The group "head" is composed of the expression `( '\['! & number )` that will match "[1", 
but `[` is _ignored_ by using the `!` operation, this means that what would normally return
`["[", 1]` will only return `[1]`. Note that the expression `( '\['! & number )` still means "[" _and_ a number,
 and the _and_ operation resturns an array.
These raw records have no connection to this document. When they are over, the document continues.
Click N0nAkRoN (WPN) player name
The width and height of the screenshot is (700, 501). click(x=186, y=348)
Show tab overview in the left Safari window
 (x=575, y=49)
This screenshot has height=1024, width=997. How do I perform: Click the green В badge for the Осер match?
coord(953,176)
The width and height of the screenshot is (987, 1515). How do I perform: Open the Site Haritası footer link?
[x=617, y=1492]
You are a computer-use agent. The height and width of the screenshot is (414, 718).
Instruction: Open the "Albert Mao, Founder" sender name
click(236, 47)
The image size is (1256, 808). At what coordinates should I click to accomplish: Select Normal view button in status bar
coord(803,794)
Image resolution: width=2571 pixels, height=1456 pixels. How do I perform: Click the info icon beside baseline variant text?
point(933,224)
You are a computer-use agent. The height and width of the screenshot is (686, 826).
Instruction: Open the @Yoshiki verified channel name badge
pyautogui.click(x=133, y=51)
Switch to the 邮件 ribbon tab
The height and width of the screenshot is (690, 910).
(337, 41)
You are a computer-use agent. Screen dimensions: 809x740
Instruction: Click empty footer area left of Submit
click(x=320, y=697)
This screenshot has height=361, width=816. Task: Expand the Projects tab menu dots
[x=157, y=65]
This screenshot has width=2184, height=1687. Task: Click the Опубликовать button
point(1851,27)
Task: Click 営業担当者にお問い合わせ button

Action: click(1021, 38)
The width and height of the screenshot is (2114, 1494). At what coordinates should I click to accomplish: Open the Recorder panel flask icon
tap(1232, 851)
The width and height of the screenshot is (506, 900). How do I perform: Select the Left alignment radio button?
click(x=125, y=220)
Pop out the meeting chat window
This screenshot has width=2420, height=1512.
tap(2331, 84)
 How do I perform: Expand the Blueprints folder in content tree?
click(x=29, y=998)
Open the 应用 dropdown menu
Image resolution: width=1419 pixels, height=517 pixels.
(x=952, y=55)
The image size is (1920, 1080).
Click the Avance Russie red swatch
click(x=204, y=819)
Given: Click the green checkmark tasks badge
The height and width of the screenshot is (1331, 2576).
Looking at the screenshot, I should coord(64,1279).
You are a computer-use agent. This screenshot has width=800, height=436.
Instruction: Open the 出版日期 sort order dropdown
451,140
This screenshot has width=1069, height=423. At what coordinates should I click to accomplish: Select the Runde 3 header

 The group tail is similar as head, but it also has a "zero or more" operation, allowing it to match any (or none) secuence of a comma (`,`) followed by a number. The comma is ommited from the output.

 The final "unamed group" it's the trailing comma group, with the close bracket, "]". This whole group is then ignored, this is there mostly for demostrating purposes, but probably you dont need it since, you dont include that group in the modifier function.